**DIRECTIONS:** Look through the entries below, please, and copy every line with the word "Browse".
[[ DATASET ENTRIES, beginning ]]
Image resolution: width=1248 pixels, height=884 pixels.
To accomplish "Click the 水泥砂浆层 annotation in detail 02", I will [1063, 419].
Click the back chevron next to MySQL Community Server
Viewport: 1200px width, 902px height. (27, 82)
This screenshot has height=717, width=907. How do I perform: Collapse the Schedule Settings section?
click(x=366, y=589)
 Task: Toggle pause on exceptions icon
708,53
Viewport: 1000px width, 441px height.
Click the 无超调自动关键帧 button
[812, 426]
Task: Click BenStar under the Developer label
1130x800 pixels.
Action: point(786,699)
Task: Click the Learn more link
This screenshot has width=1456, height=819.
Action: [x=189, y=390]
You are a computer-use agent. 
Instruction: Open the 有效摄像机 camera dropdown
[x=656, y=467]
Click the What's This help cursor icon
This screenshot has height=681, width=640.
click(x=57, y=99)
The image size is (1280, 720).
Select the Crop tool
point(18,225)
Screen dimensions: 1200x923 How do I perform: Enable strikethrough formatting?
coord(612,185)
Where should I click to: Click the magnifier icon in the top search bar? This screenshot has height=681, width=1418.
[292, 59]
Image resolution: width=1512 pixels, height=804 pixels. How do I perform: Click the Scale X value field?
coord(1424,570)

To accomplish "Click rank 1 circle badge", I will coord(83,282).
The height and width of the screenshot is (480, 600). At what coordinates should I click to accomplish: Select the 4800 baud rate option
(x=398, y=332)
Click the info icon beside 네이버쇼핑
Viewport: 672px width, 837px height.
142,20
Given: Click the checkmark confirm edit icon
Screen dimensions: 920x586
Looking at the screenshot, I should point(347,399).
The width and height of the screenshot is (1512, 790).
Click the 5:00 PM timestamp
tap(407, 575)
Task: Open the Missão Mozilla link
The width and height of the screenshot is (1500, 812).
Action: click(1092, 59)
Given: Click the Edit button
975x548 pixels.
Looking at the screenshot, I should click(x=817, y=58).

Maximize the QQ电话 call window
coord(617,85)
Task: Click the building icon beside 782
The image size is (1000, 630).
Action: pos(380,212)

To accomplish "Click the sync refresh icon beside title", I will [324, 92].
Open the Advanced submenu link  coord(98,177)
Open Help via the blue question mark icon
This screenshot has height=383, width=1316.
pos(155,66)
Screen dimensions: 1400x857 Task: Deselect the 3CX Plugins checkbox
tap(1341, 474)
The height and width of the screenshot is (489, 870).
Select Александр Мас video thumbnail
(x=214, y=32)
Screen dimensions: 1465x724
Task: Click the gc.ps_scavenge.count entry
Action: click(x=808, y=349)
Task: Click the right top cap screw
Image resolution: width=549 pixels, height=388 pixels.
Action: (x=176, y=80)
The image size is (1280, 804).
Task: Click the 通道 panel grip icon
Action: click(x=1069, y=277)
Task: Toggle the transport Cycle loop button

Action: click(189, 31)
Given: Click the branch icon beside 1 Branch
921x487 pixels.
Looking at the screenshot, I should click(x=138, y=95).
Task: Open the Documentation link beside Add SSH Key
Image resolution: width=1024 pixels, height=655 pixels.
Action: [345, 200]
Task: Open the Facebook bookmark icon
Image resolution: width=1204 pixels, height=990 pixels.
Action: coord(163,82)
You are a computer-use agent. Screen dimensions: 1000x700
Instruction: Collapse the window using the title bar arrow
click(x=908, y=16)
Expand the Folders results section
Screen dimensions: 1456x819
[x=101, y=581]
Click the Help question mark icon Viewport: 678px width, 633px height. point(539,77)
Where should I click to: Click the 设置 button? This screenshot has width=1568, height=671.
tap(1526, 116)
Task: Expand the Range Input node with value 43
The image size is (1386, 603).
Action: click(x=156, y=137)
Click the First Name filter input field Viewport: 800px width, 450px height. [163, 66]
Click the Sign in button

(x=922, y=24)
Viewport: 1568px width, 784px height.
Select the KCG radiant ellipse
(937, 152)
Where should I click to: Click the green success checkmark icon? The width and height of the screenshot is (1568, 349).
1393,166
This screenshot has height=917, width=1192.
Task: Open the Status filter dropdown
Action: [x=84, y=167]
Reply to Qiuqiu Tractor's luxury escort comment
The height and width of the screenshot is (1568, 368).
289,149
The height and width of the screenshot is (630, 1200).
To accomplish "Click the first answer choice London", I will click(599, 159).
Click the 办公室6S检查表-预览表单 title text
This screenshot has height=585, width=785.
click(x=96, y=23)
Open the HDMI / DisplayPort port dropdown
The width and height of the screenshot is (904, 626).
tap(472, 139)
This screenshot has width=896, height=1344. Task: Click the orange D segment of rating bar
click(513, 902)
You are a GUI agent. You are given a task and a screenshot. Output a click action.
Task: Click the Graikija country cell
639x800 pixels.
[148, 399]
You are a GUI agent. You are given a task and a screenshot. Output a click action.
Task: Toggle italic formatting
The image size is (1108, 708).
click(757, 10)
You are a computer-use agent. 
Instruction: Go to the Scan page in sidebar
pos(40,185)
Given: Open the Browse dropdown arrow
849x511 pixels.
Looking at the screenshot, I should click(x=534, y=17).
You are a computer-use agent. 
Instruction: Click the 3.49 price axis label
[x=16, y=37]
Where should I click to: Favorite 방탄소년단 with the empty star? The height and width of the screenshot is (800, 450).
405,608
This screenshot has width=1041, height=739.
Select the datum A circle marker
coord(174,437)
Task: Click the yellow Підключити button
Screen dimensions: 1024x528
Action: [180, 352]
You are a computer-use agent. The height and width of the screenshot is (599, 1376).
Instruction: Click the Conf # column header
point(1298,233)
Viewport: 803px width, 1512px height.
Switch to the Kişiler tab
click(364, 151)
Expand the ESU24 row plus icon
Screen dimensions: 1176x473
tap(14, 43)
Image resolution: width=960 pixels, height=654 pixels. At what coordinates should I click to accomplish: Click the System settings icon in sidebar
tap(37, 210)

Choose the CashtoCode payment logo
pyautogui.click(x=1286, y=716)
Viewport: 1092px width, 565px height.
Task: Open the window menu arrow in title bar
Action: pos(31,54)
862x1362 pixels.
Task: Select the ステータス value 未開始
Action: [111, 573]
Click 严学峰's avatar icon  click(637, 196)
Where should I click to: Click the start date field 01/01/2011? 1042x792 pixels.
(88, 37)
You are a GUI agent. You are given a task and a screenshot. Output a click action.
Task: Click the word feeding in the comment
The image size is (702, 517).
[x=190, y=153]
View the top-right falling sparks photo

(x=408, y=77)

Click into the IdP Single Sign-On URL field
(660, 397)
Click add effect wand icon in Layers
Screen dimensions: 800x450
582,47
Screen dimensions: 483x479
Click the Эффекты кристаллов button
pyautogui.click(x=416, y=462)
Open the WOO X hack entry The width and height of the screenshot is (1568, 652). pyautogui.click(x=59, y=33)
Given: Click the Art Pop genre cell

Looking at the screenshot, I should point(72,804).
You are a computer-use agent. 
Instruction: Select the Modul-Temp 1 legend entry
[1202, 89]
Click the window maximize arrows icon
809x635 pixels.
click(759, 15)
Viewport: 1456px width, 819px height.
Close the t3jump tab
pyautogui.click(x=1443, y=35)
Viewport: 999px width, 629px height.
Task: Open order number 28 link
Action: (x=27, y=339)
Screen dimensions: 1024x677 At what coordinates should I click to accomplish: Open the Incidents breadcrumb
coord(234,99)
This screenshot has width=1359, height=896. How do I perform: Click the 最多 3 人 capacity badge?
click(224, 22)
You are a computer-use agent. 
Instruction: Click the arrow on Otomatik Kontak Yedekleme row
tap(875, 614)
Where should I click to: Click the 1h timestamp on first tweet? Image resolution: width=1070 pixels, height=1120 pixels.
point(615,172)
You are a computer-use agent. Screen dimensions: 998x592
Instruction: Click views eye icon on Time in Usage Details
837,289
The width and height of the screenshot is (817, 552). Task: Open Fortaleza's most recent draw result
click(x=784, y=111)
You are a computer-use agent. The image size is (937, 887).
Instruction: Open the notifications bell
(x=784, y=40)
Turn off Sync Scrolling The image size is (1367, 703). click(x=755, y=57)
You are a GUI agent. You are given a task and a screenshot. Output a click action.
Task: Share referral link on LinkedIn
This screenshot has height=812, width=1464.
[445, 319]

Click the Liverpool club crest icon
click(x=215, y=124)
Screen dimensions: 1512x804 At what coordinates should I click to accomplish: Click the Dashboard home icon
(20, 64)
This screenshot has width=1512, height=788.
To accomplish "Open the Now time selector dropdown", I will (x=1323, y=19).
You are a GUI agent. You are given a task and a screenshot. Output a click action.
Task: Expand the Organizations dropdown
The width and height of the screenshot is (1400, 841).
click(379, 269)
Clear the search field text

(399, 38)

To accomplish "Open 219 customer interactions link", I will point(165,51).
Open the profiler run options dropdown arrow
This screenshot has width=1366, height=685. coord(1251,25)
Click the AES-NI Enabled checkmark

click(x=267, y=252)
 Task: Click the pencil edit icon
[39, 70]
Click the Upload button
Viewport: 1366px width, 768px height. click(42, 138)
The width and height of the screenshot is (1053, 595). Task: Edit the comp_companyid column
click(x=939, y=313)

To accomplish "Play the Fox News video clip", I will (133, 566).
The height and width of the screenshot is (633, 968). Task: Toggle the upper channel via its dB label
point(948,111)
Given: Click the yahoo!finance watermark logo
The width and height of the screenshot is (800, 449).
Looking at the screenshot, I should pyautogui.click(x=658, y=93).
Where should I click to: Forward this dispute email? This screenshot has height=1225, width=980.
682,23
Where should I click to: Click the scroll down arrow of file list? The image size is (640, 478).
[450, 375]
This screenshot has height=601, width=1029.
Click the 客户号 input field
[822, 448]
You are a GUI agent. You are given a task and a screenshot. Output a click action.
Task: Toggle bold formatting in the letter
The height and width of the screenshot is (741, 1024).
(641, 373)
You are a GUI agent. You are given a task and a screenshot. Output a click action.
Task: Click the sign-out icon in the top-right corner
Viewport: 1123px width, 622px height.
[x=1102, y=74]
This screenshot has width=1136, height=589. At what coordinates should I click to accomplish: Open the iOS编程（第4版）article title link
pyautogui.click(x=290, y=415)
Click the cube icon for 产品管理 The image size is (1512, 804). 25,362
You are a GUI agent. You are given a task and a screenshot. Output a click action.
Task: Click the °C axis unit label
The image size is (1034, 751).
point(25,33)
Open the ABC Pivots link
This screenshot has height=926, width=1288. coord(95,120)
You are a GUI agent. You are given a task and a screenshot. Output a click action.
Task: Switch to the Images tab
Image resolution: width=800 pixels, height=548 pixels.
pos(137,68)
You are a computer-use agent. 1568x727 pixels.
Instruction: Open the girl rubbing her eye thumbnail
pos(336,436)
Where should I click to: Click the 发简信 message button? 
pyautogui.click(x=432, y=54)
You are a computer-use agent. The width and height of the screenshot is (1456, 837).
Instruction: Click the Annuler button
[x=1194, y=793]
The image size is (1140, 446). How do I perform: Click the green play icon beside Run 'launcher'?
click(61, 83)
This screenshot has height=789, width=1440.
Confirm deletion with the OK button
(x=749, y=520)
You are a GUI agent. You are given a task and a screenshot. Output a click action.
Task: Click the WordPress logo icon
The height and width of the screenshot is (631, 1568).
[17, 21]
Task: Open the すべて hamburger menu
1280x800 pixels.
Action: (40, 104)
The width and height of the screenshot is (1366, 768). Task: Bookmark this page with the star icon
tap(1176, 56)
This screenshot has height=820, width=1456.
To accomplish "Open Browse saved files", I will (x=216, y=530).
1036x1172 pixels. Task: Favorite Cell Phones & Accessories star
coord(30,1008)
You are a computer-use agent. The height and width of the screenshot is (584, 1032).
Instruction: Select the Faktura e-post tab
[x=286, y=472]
[[ DATASET ENTRIES, end ]]
**RESULT FOR THIS EXERCISE:**
Given: Open the Browse dropdown arrow
To accomplish "Open Browse saved files", I will (x=216, y=530).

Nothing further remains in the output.